### REQUIREMENTS
Print the stored entries below line for line, with no changes.

Stored entries:
'''

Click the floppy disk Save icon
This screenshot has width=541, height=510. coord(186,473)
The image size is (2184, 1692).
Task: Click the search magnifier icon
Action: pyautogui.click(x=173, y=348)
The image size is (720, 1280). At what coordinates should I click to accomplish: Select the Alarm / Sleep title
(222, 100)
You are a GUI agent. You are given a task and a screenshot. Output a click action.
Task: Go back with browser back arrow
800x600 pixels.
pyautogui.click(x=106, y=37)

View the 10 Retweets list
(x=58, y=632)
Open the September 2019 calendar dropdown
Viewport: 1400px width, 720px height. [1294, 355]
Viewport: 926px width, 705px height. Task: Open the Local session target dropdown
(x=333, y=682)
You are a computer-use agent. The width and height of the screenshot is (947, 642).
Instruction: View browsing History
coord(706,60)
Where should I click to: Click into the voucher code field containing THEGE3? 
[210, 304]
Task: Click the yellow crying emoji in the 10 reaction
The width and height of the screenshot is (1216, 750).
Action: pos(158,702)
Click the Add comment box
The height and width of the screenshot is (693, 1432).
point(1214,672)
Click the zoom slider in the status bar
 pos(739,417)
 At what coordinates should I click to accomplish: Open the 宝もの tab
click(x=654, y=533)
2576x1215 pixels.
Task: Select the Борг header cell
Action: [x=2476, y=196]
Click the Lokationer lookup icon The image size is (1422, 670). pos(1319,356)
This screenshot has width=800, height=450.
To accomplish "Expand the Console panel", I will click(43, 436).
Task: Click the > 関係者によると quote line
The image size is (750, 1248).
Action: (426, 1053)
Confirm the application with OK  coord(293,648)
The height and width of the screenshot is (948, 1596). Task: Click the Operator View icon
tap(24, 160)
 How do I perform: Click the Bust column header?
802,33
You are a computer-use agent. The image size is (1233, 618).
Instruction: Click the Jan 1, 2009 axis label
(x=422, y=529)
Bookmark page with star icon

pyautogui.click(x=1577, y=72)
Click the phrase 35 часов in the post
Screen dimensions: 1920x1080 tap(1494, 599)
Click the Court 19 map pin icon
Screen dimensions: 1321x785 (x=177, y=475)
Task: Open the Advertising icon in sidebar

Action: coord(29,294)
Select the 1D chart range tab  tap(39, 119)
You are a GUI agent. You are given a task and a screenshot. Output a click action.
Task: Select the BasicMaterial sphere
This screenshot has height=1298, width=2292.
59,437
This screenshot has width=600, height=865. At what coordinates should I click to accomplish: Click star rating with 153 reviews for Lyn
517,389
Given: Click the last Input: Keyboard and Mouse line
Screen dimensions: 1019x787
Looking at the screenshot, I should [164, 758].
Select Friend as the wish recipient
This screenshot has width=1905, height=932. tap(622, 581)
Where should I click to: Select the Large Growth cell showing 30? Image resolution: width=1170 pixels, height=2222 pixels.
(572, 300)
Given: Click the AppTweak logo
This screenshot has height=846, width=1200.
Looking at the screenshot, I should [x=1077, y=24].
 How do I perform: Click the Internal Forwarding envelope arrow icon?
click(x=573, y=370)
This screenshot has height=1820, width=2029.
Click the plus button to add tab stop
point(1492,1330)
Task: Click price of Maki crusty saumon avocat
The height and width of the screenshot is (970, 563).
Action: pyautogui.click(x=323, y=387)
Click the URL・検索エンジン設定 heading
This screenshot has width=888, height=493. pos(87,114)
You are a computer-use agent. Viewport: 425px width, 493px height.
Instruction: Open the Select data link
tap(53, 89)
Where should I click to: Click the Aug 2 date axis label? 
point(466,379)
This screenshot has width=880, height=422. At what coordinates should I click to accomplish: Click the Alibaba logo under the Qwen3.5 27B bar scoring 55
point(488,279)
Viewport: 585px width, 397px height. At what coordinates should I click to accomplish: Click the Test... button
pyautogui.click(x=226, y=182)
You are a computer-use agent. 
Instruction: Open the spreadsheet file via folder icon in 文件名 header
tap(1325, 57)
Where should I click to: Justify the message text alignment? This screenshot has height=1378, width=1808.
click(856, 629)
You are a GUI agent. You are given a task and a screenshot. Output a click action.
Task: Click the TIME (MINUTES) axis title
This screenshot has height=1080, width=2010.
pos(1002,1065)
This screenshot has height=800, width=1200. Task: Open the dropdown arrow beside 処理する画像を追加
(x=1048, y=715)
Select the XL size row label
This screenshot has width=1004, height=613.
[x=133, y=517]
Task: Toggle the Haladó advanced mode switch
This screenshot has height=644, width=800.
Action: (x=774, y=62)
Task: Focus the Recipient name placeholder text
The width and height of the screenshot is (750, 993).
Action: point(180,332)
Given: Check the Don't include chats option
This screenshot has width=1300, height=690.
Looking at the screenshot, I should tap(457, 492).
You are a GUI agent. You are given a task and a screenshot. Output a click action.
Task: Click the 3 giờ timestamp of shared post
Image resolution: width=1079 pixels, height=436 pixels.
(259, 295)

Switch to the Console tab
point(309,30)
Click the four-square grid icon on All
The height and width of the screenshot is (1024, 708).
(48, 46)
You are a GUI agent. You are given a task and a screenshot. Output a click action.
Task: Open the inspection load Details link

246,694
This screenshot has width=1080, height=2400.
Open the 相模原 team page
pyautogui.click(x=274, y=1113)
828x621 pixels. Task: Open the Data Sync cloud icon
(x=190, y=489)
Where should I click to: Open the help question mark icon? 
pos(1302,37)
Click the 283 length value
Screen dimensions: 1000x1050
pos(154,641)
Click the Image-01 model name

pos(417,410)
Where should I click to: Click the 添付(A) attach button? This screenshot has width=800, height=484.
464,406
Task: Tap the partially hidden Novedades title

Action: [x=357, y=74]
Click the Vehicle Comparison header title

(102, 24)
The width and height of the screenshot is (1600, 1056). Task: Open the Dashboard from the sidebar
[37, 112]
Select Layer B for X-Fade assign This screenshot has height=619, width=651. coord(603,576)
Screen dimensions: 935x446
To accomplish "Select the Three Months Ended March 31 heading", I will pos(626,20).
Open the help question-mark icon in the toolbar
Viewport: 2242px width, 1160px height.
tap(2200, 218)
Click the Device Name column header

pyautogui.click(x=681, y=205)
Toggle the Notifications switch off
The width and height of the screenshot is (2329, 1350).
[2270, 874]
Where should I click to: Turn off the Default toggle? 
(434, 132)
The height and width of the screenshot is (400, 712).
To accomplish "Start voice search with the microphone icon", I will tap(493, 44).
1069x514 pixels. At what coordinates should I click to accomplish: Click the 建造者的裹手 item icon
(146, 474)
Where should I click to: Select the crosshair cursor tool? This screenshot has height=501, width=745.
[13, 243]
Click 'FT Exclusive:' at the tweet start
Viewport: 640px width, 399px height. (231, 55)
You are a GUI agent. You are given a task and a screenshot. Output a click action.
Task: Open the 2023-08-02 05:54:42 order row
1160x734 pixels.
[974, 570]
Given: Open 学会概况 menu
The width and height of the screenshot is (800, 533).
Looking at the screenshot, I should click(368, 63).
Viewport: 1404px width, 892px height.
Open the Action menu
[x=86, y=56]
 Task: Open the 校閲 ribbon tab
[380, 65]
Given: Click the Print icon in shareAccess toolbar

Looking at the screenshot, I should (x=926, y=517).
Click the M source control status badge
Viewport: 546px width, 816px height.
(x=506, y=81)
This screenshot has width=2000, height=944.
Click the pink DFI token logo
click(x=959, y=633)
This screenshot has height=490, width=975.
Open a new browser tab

'''

### COMPLETED EXERCISE
Click the floppy disk Save icon
This screenshot has width=541, height=510. coord(186,473)
The image size is (2184, 1692).
Task: Click the search magnifier icon
Action: pyautogui.click(x=173, y=348)
The image size is (720, 1280). At what coordinates should I click to accomplish: Select the Alarm / Sleep title
(222, 100)
You are a GUI agent. You are given a task and a screenshot. Output a click action.
Task: Go back with browser back arrow
800x600 pixels.
pyautogui.click(x=106, y=37)

View the 10 Retweets list
(x=58, y=632)
Open the September 2019 calendar dropdown
Viewport: 1400px width, 720px height. [1294, 355]
Viewport: 926px width, 705px height. Task: Open the Local session target dropdown
(x=333, y=682)
You are a computer-use agent. The width and height of the screenshot is (947, 642).
Instruction: View browsing History
coord(706,60)
Where should I click to: Click into the voucher code field containing THEGE3? 
[210, 304]
Task: Click the yellow crying emoji in the 10 reaction
The width and height of the screenshot is (1216, 750).
Action: pos(158,702)
Click the Add comment box
The height and width of the screenshot is (693, 1432).
point(1214,672)
Click the zoom slider in the status bar
 pos(739,417)
 At what coordinates should I click to accomplish: Open the 宝もの tab
click(x=654, y=533)
2576x1215 pixels.
Task: Select the Борг header cell
Action: [x=2476, y=196]
Click the Lokationer lookup icon The image size is (1422, 670). pos(1319,356)
This screenshot has width=800, height=450.
To accomplish "Expand the Console panel", I will click(43, 436).
Task: Click the > 関係者によると quote line
The image size is (750, 1248).
Action: (426, 1053)
Confirm the application with OK  coord(293,648)
The height and width of the screenshot is (948, 1596). Task: Click the Operator View icon
tap(24, 160)
 How do I perform: Click the Bust column header?
802,33
You are a computer-use agent. The image size is (1233, 618).
Instruction: Click the Jan 1, 2009 axis label
(x=422, y=529)
Bookmark page with star icon

pyautogui.click(x=1577, y=72)
Click the phrase 35 часов in the post
Screen dimensions: 1920x1080 tap(1494, 599)
Click the Court 19 map pin icon
Screen dimensions: 1321x785 (x=177, y=475)
Task: Open the Advertising icon in sidebar

Action: coord(29,294)
Select the 1D chart range tab  tap(39, 119)
You are a GUI agent. You are given a task and a screenshot. Output a click action.
Task: Select the BasicMaterial sphere
This screenshot has height=1298, width=2292.
59,437
This screenshot has width=600, height=865. At what coordinates should I click to accomplish: Click star rating with 153 reviews for Lyn
517,389
Given: Click the last Input: Keyboard and Mouse line
Screen dimensions: 1019x787
Looking at the screenshot, I should [164, 758].
Select Friend as the wish recipient
This screenshot has width=1905, height=932. tap(622, 581)
Where should I click to: Select the Large Growth cell showing 30? Image resolution: width=1170 pixels, height=2222 pixels.
(572, 300)
Given: Click the AppTweak logo
This screenshot has height=846, width=1200.
Looking at the screenshot, I should [x=1077, y=24].
 How do I perform: Click the Internal Forwarding envelope arrow icon?
click(x=573, y=370)
This screenshot has height=1820, width=2029.
Click the plus button to add tab stop
point(1492,1330)
Task: Click price of Maki crusty saumon avocat
The height and width of the screenshot is (970, 563).
Action: pyautogui.click(x=323, y=387)
Click the URL・検索エンジン設定 heading
This screenshot has width=888, height=493. pos(87,114)
You are a computer-use agent. Viewport: 425px width, 493px height.
Instruction: Open the Select data link
tap(53, 89)
Where should I click to: Click the Aug 2 date axis label? 
point(466,379)
This screenshot has width=880, height=422. At what coordinates should I click to accomplish: Click the Alibaba logo under the Qwen3.5 27B bar scoring 55
point(488,279)
Viewport: 585px width, 397px height. At what coordinates should I click to accomplish: Click the Test... button
pyautogui.click(x=226, y=182)
You are a computer-use agent. 
Instruction: Open the spreadsheet file via folder icon in 文件名 header
tap(1325, 57)
Where should I click to: Justify the message text alignment? This screenshot has height=1378, width=1808.
click(856, 629)
You are a GUI agent. You are given a task and a screenshot. Output a click action.
Task: Click the TIME (MINUTES) axis title
This screenshot has height=1080, width=2010.
pos(1002,1065)
This screenshot has height=800, width=1200. Task: Open the dropdown arrow beside 処理する画像を追加
(x=1048, y=715)
Select the XL size row label
This screenshot has width=1004, height=613.
[x=133, y=517]
Task: Toggle the Haladó advanced mode switch
This screenshot has height=644, width=800.
Action: (x=774, y=62)
Task: Focus the Recipient name placeholder text
The width and height of the screenshot is (750, 993).
Action: point(180,332)
Given: Check the Don't include chats option
This screenshot has width=1300, height=690.
Looking at the screenshot, I should tap(457, 492).
You are a GUI agent. You are given a task and a screenshot. Output a click action.
Task: Click the 3 giờ timestamp of shared post
Image resolution: width=1079 pixels, height=436 pixels.
(259, 295)

Switch to the Console tab
point(309,30)
Click the four-square grid icon on All
The height and width of the screenshot is (1024, 708).
(48, 46)
You are a GUI agent. You are given a task and a screenshot. Output a click action.
Task: Open the inspection load Details link

246,694
This screenshot has width=1080, height=2400.
Open the 相模原 team page
pyautogui.click(x=274, y=1113)
828x621 pixels. Task: Open the Data Sync cloud icon
(x=190, y=489)
Where should I click to: Open the help question mark icon? 
pos(1302,37)
Click the 283 length value
Screen dimensions: 1000x1050
pos(154,641)
Click the Image-01 model name

pos(417,410)
Where should I click to: Click the 添付(A) attach button? This screenshot has width=800, height=484.
464,406
Task: Tap the partially hidden Novedades title

Action: [x=357, y=74]
Click the Vehicle Comparison header title

(102, 24)
The width and height of the screenshot is (1600, 1056). Task: Open the Dashboard from the sidebar
[37, 112]
Select Layer B for X-Fade assign This screenshot has height=619, width=651. coord(603,576)
Screen dimensions: 935x446
To accomplish "Select the Three Months Ended March 31 heading", I will pos(626,20).
Open the help question-mark icon in the toolbar
Viewport: 2242px width, 1160px height.
tap(2200, 218)
Click the Device Name column header

pyautogui.click(x=681, y=205)
Toggle the Notifications switch off
The width and height of the screenshot is (2329, 1350).
[2270, 874]
Where should I click to: Turn off the Default toggle? 
(434, 132)
The height and width of the screenshot is (400, 712).
To accomplish "Start voice search with the microphone icon", I will tap(493, 44).
1069x514 pixels. At what coordinates should I click to accomplish: Click the 建造者的裹手 item icon
(146, 474)
Where should I click to: Select the crosshair cursor tool? This screenshot has height=501, width=745.
[13, 243]
Click 'FT Exclusive:' at the tweet start
Viewport: 640px width, 399px height. (231, 55)
You are a GUI agent. You are given a task and a screenshot. Output a click action.
Task: Open the 2023-08-02 05:54:42 order row
1160x734 pixels.
[974, 570]
Given: Open 学会概况 menu
The width and height of the screenshot is (800, 533).
Looking at the screenshot, I should click(368, 63).
Viewport: 1404px width, 892px height.
Open the Action menu
[x=86, y=56]
 Task: Open the 校閲 ribbon tab
[380, 65]
Given: Click the Print icon in shareAccess toolbar

Looking at the screenshot, I should (x=926, y=517).
Click the M source control status badge
Viewport: 546px width, 816px height.
(x=506, y=81)
This screenshot has width=2000, height=944.
Click the pink DFI token logo
click(x=959, y=633)
This screenshot has height=490, width=975.
Open a new browser tab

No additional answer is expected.